The zeroing out of state funding for capital improvements means MCCCD could have to come up with $20-30 million to support football over the next 3-5 years.
Matt Hasson told Mark Carlisle of YourValley.net that “When you can make a decision and spend $20 million on 200,000 students, which is our student population, versus 300, we’ve got to make very difficult decisions.”
Aside from the fact that I was told by Chief Marketing Officer Rob Schwing that state funding levels would not factor in to any decision about the future of football when this story broke last May, this central claim to the reason for the discontinuation of football posits several unanswered questions. What capital improvements? Are they necessary? Have they been priced out by contractors? Why the discrepancy in potential money and years? Do these capital improvements only affect football? Will other sports suffer without them? Does the $20-30 million exist in any current budget? If so, has that money already been allocated to helping other students? Have any considerations been given to strategies that would greatly reduce the potential need for this funding besides outright cancellation?
Students aren't getting the necessary materials in classrooms because of the expense of football.
Hasson told Jason Skoda of mynewsmesa.com the following:
“We have quite a few programs that were struggling in our district. If we can’t make improvements and get the technology updated, get our professors the materials they need then our entire student population is hurt.
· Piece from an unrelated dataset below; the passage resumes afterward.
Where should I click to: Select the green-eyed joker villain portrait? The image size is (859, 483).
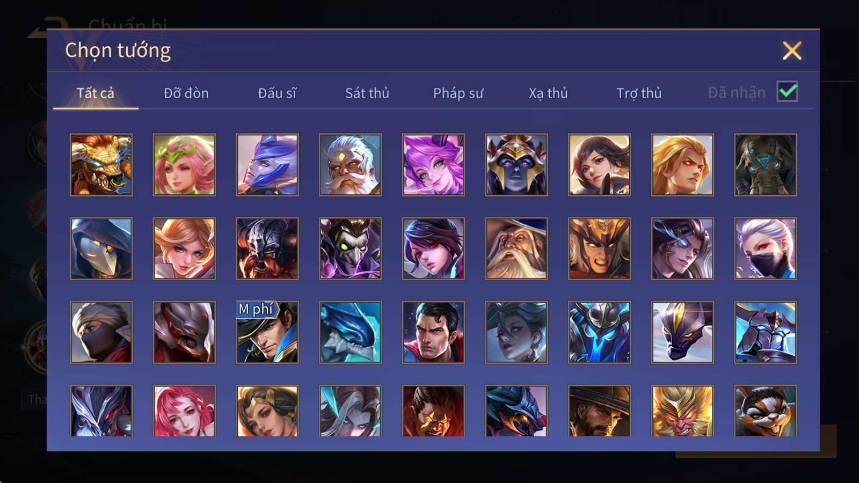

It wasn’t an easy decision and we looked at all of our options. There are 530 NJCAA schools in the country and there is a reason only 65 have football programs. It doesn’t bring in revenue and it was clearly cost effective.”
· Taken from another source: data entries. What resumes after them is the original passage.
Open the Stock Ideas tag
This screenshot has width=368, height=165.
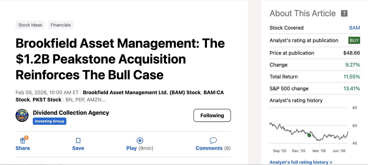(x=30, y=25)
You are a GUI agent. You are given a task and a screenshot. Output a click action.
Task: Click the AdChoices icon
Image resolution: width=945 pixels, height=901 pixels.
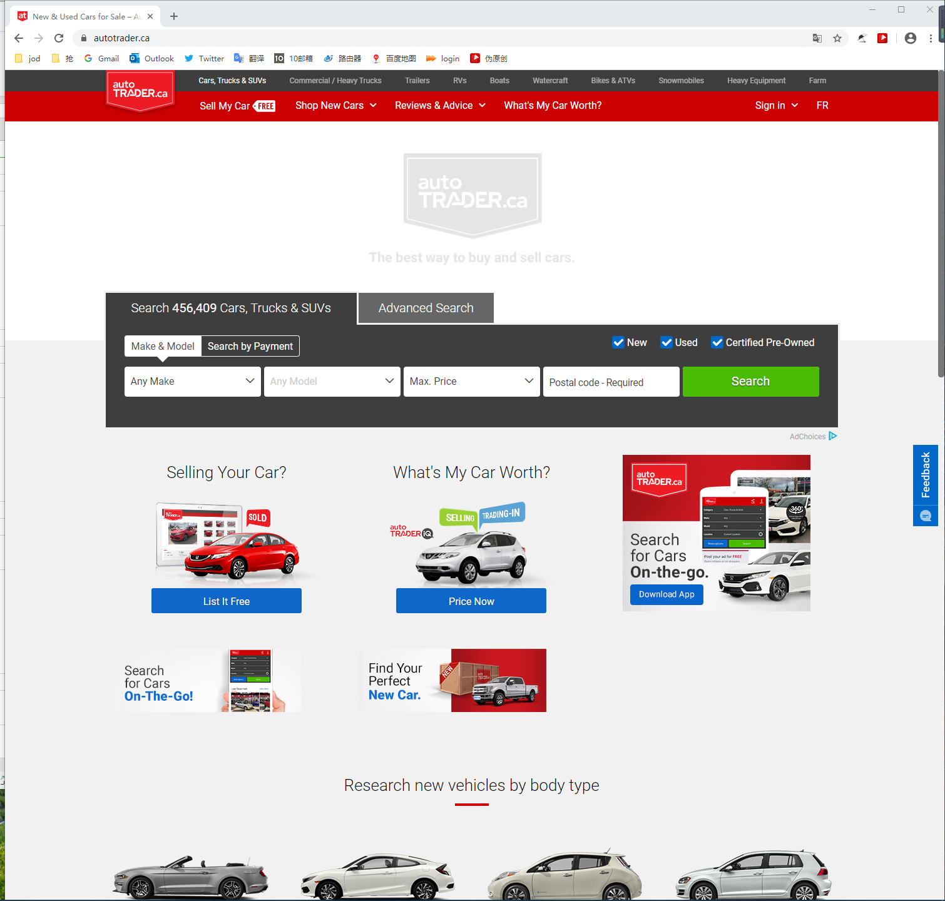833,436
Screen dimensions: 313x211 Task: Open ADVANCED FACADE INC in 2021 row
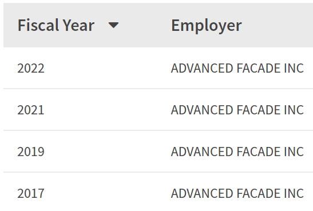[237, 110]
This again begs the question of how the reallocation of the nearly $800,000 per year that sponsoring football costs MCCCD will happen? If Hasson going to go to the level of appealing to the public Pathos at the behest of his superiors within MCCCD, should we not also be given an explanation of exactly where MCCCD has been failing to provide for its students, as well as an example of how reallocated funds will alleviate the burdens created by having to fund football in the first place?
At the end of the day, Matt Hasson is simply a spokesperson for a district that unanimously voted to eliminate football and increase the percentage of Junior Colleges without a football program to nearly 90. Matt Hasson didn't vote to eliminate football, and he didn't reject an appeal from private businessmen to attempt to alleviate some of the cost of football within the district to save the programs. The district did those things. He is, however, paid to defend those decisions, and in doing so, has made several statements that are cause for concern and demand further clarification- especially regarding the district's attitude about football players in general, and the truth about the cost projections for continuing football, and how those funds, if they exist, will be allocated to help MCCCD's students.
In May of 2017, Maricopa Community College’s interim executive vice chancellor and provost Paul Dale told KTAR that community college leaders want to hear from members of the community in regards to this issue. “Given the magnitude of this decision, Dale said. "This is not something we take lightly.”
Nine months later, amidst a flip-flop from October of 2017 to February of 2018, Community College football coaches have largely been muzzled, and questions from the community have done little more than illicit unclear, inconsistent, sometimes insulting responses from MCCCD.
If it is indeed true that this is the end of JuCo football in Maricopa County, and as Mark Carlisle quotes Matt Hasson- 'there’s nothing the public can do to change the district’s decision,' the least MCCCD and Matt Hasson can do is give Darrell Jackson an apology.
And maybe then they can finally start giving those who question them an honest explanation.